When we had all had our coffee cups refilled and finished off what was left of toast, bacon or egg on our plates, I took another deep breath and got back into the story. “You remember that studio room on the ground floor. It was crowded with stuff. Well, last night in this dream, I let my closed eyes wander over the whole room. You know, the way a camera scans a room in the movies when there’s some point to be made by a slow pan across the set?”
“Sure, I know the movies,” Jack said. “Get on with it.”
“Well, from one end to the other, there was nothing that could have killed Rankin, unless you pushed the piano over on him. And that’s what unlocked it: the idea that a musical instrument could be used in such a sinister way. Then, in my sleep, I saw Hector-”
“Hector who, damn it?”
“Hector was the name Dermot Keogh gave to his Strad. You know, his cello.”
“What about Hector, then?”
“Cellos don’t sit on the floor, Jack. They are supported by a peg or pin at the bottom. Some early instruments don’t have them. Keogh’s Strad did.”
“When are you going to finish? Next Tuesday?”

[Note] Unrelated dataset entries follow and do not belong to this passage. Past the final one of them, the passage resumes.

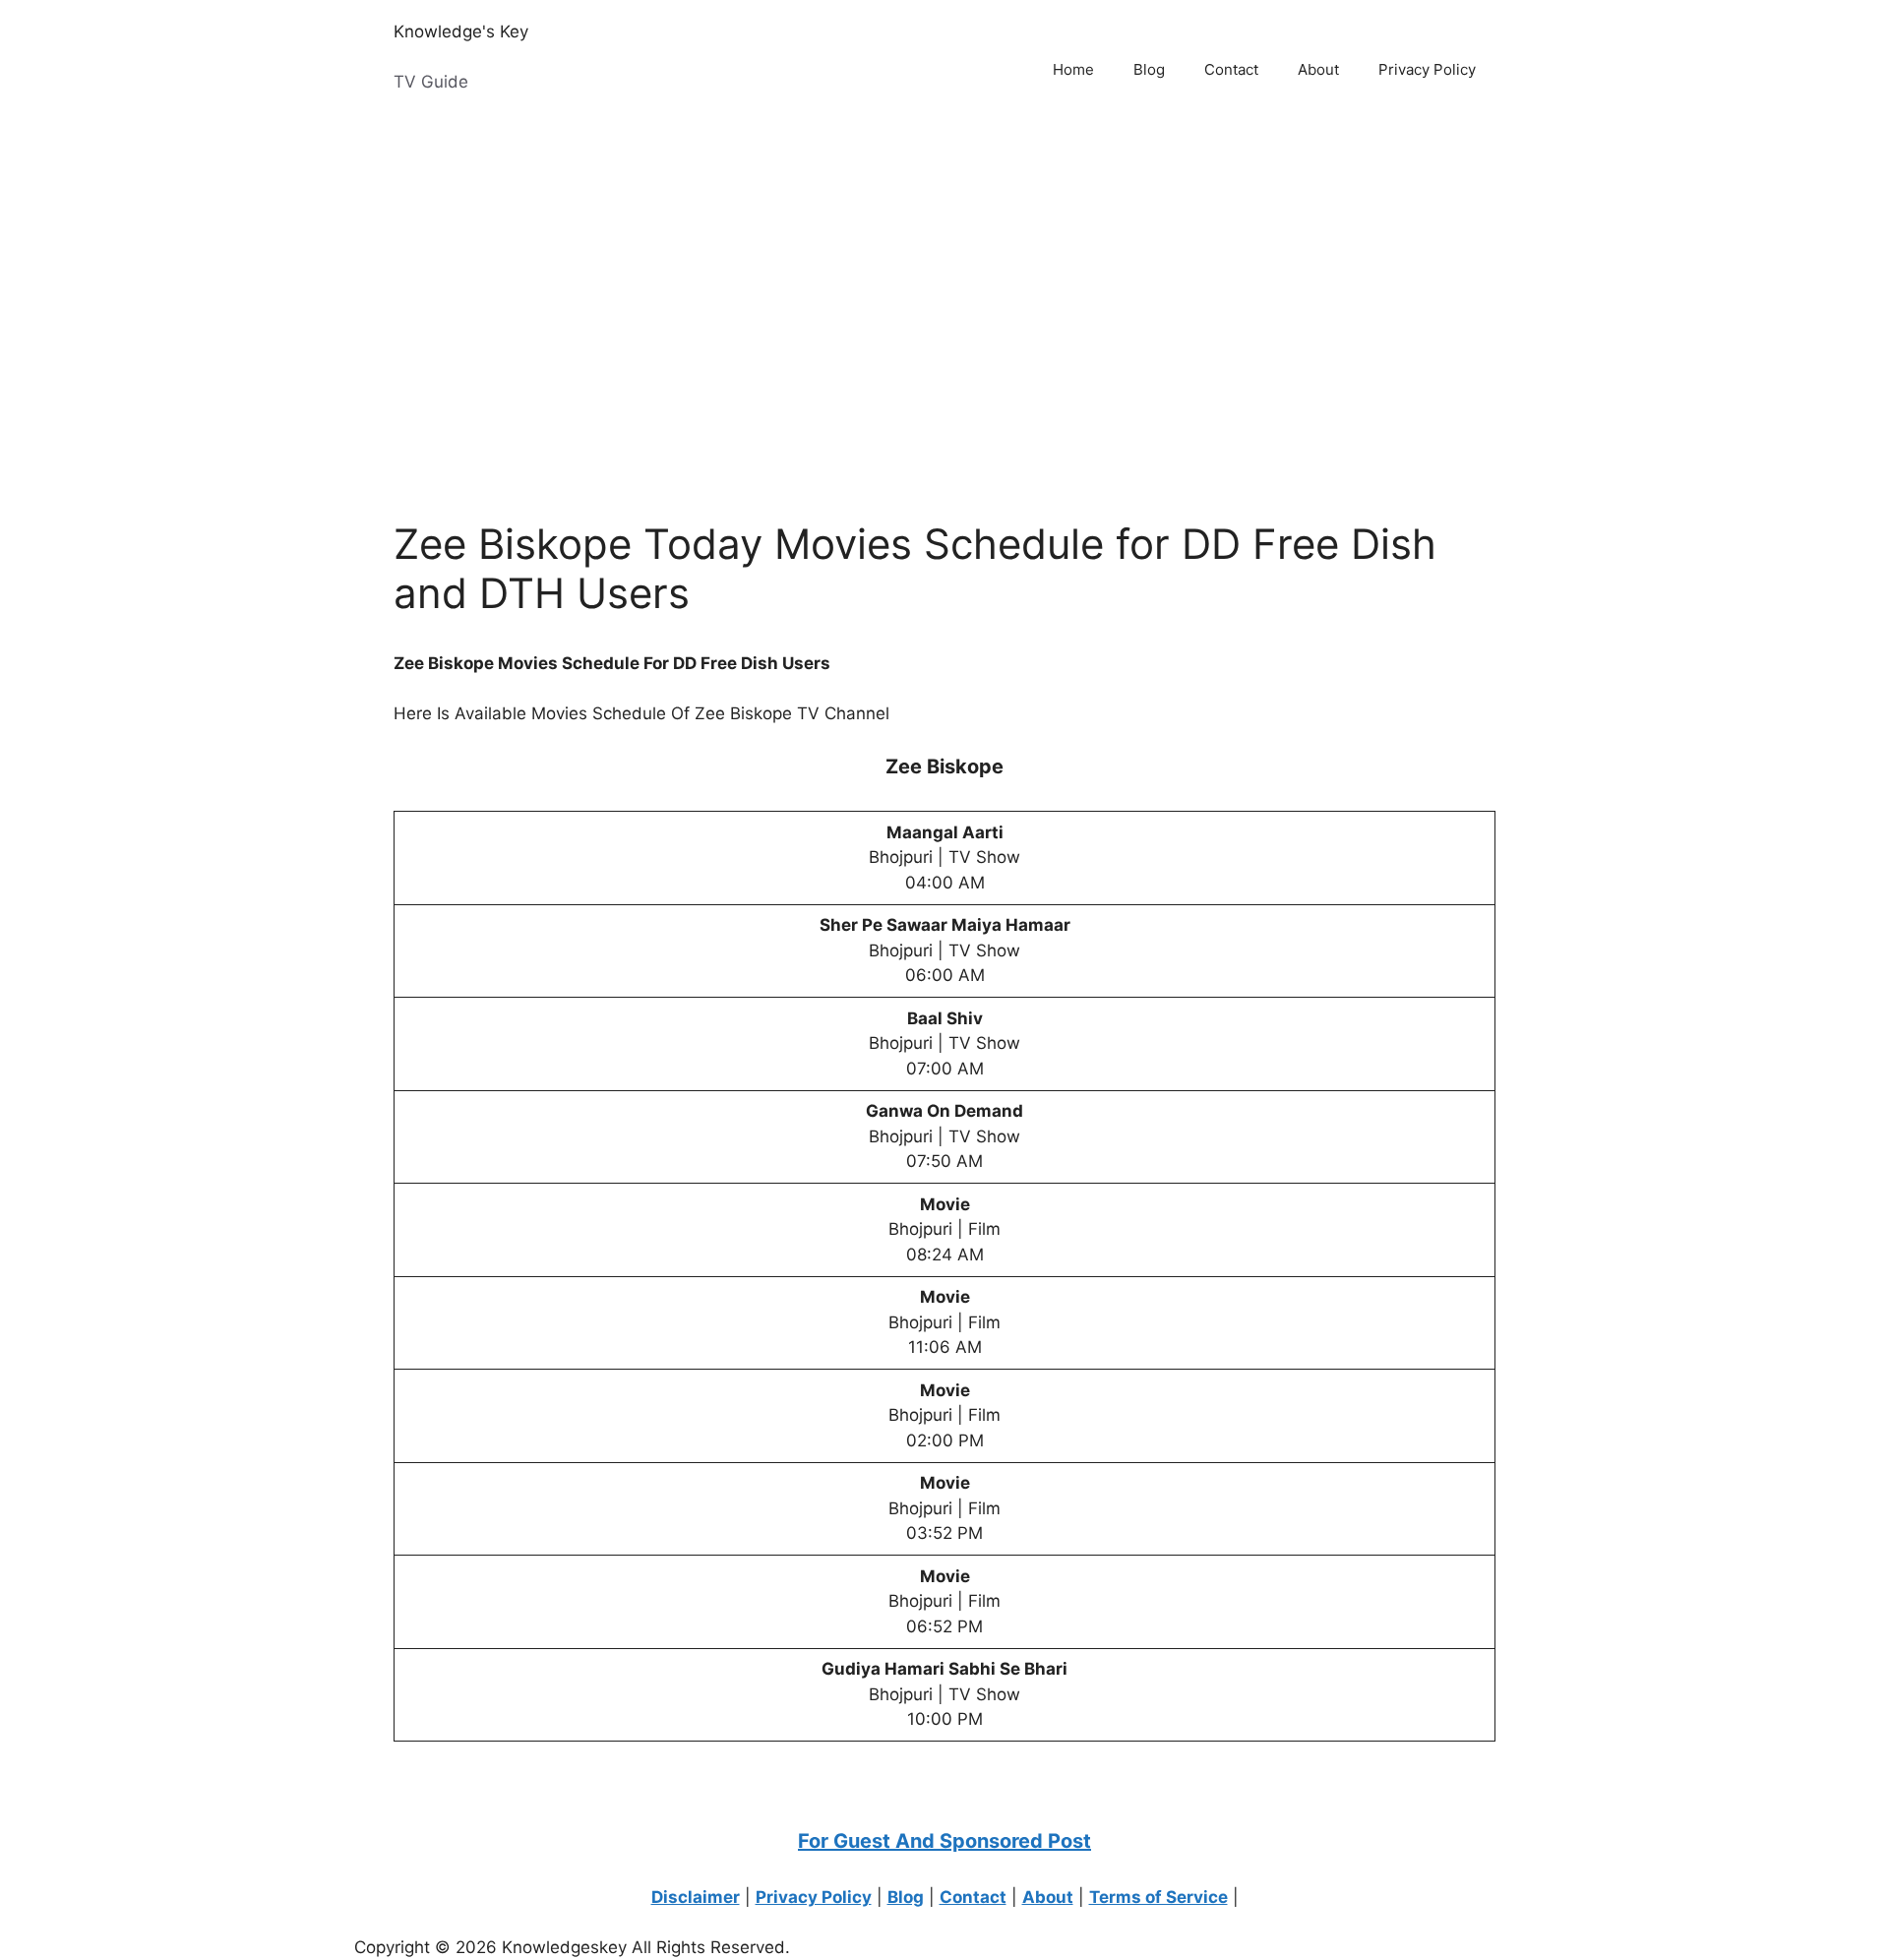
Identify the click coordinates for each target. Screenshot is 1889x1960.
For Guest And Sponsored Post (944, 1841)
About (1318, 69)
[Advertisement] (590, 297)
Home (1073, 69)
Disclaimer (695, 1897)
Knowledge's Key (461, 31)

“I remembered that Keogh’s Strad was supposed to have gone to the University of Toronto’s Hart House Collection of old stringed instruments. Under Keogh’s will, the one that Devlin and the others were using as their magic carpet. If it was supposed to go to the university, why was it still in Dermot’s studio a year later? Then I could see, Rankin was as greedy about Strads as Foley was about motorcycles. Devlin couldn’t handle that. And when he overheard that Rankin wanted to meet me at Dermot’s studio to tell me something, Devlin got homicidally angry again.”

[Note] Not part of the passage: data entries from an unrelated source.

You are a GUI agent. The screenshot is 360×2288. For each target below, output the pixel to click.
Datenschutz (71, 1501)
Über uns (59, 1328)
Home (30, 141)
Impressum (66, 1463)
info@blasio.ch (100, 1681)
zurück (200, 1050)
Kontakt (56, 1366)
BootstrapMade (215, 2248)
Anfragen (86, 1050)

“Are you saying that Rankin was stabbed with a Stradivarius, Benny?”
“That’s what I said. You can check for blood on the retracted pin. But don’t let your forensic people cut it open or carve it up. Then there won’t be anything for the university or whoever its new owner is.”

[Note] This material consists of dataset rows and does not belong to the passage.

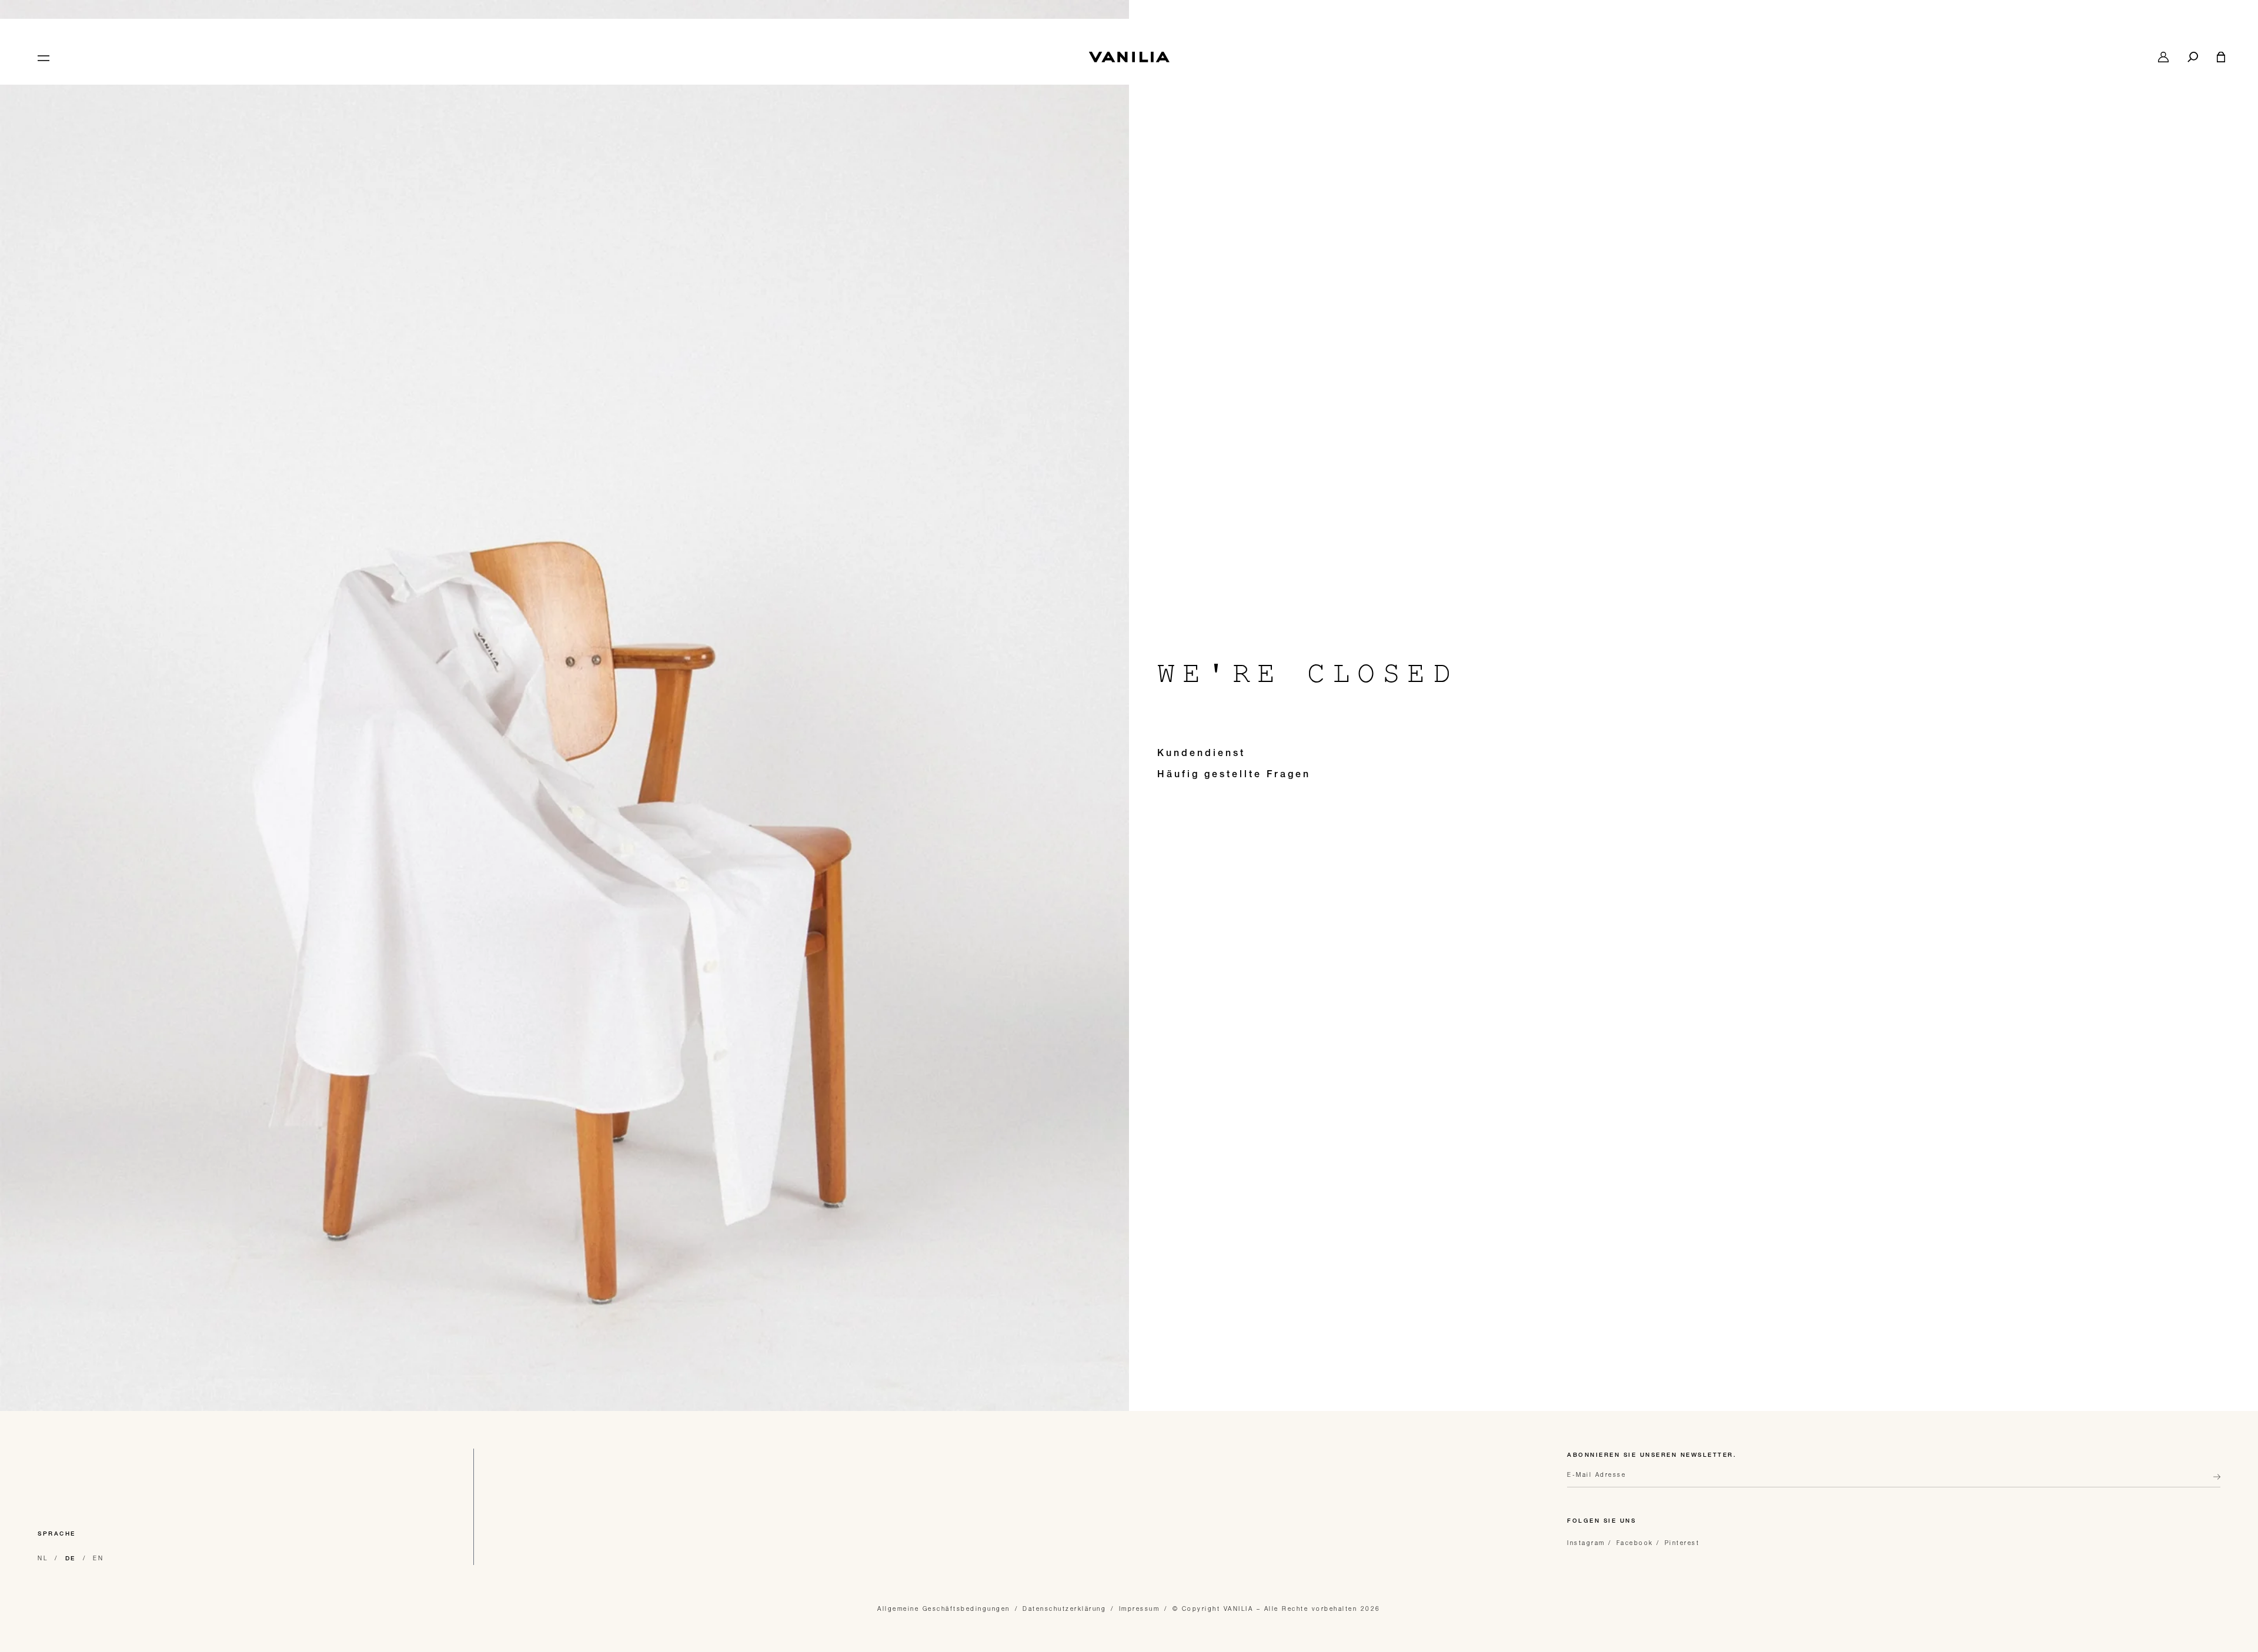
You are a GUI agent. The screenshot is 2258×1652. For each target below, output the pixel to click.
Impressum (1139, 1608)
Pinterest (1682, 1542)
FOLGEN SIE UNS (1601, 1521)
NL (43, 1557)
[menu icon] (42, 57)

“Christ, Cooperman, you’re breaking my heart!”
“Where did you get this from, Benny?” Jim asked.
“I remembered Bob Foley’s shed, back of his house. He had been doing some metalwork not long before he was killed. On the bench was a rubber ring, a ferrule, the sort of thing you put on the cello’s pin, the strut-thingy, the leg it stands on so it won’t slip. Foley had sharpened the end to a sharp point, then covered it with the usual rubber tip.”
“Why?”
“Maybe he didn’t want to be alone in Keogh’s weaponless studio with people like Devlin around. How Devlin found out about it, we’ll never know.”
“Maybe Foley and Devlin had been planning to get rid of Rankin for quite a spell,” said Chuck, who had been quiet for some time.
“How do you know for a fact that Devlin didn’t remove the spent shells from the scene of Renata’s murder by himself? Why bring Foley into it?” Jack was looking just a little like a well-fed cat just then.
“We know that Foley hid the shells where they would be found so that blame would fall on Vanessa. That had nothing to do with Devlin’s plan of killing Renata and letting you think that she was killed in error. So, if Foley was involved in disposing of the shells, it’s a safe bet that he removed them from the scene.”
“You once said you had a witness to this.”
“That’s right. I have, but we don’t need him. We’ve got a case without him.”
“What have you left out?” Jim Boyd wanted to know.
“Lots of things, but from what I’ve said, you can see all the big pieces.”
“Does that wrap things up, Benny?” Sykes wanted to know.
“Probably not. But it’s as close as I can get to it right now. Detecting’s a hit-and-miss operation the way I work it. I don’t have the staff to be methodical. Maybe there will be a clearer picture up ahead somewhere.”
“If you guys are finished with your breakfast,” Chuck Pepper observed, “I reckon it’s nearly time to start thinking about lunch. Anybody second that?”